- PASSAGE TO READ
##############################
Cannes 2022 Dispatch:
Distance and Desire
Juan Barquin on Cannes’s queer offerings in 2022

As the credits rolled on Lukas Dhont’s second feature, Close, if one pricked up their ears one could hear the sound of critics around the world sniffling and composing themselves. The onslaught of emotional manipulation in Dhont’s previous film, Girl, which swayed Cannes’ audiences despite its overwhelming transphobia, was once again on display. Dhont’s fixation on human (and queer) suffering takes a different turn in Close, focusing on a young man who finds himself navigating deep guilt after the friend he cast aside due to a modicum of gay panic (i.e. being called gay once and giving him the cold shoulder) commits suicide. That the film won the Grand Prix (in a tie with Claire Denis’s Stars at Noon) is no surprise considering it's designed to mislead people into believing it has something important to say, steering an audience to tears and not much else.

The bulk of Dhont’s sophomore feature is preoccupied with hammering home the immense sense of guilt that his characters, despite their relative innocence, feel at all times. There is no room for joy once tragedy strikes, and what little sincere dramatic portraiture existed in its first ten minutes, which rather lovingly establishes the relationship between these two young men, is replaced with a cloying score and close-ups of young actor Eden Dambrine’s tortured face. Its visual metaphors, from the destruction of a field of flowers representing lost innocence to a cast being removed as a reminder that time heals all wounds, are obvious enough to be laughable.
##############################
- SHORT TASK 1
Answer the following from the Cannes dispatch:
(a) Which film shared the Grand Prix with Close?
(b) What is the title of Dhont's previous film?
(c) What does the destruction of a field of flowers represent in Close?
- SHORT TASK 2
Reproduce the passage of the Cannes dispatch that opens with the words "As the credits" and closes with "not much else.", keeping every word and punctuation mark unchanged.

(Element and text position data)
##############################
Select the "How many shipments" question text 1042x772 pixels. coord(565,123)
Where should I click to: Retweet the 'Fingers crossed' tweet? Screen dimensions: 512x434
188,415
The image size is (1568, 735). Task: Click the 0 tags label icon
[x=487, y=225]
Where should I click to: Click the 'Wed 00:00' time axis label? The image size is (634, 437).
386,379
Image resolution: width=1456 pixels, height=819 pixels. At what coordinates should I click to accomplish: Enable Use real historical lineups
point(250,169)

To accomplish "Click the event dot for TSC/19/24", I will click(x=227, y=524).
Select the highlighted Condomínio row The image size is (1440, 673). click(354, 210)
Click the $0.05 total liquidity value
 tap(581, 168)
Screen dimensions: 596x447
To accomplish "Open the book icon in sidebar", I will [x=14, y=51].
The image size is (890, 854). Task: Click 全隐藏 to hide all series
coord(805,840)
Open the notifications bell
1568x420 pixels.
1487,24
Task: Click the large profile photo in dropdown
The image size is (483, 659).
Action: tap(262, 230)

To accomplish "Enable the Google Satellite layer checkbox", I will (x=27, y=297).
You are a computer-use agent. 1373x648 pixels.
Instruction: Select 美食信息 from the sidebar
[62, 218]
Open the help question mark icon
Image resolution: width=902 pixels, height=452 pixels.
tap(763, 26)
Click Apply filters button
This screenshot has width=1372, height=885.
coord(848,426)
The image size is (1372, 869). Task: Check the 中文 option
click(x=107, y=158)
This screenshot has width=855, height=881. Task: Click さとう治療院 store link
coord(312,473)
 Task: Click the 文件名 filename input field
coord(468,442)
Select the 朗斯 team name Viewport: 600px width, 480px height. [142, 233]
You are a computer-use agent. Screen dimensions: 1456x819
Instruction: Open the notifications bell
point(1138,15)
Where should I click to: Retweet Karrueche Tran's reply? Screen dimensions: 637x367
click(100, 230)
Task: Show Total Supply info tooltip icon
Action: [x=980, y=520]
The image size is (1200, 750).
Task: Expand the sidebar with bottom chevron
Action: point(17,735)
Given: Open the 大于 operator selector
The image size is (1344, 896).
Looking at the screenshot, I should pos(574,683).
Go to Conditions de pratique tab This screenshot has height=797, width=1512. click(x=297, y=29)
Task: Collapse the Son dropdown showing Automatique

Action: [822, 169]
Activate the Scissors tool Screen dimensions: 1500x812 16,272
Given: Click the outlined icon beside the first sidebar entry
##############################
- FULL RESPONSE 1
(a) Claire Denis's Stars at Noon
(b) Girl
(c) Lost innocence

- FULL RESPONSE 2
As the credits rolled on Lukas Dhont’s second feature, Close, if one pricked up their ears one could hear the sound of critics around the world sniffling and composing themselves. The onslaught of emotional manipulation in Dhont’s previous film, Girl, which swayed Cannes’ audiences despite its overwhelming transphobia, was once again on display. Dhont’s fixation on human (and queer) suffering takes a different turn in Close, focusing on a young man who finds himself navigating deep guilt after the friend he cast aside due to a modicum of gay panic (i.e. being called gay once and giving him the cold shoulder) commits suicide. That the film won the Grand Prix (in a tie with Claire Denis’s Stars at Noon) is no surprise considering it's designed to mislead people into believing it has something important to say, steering an audience to tears and not much else.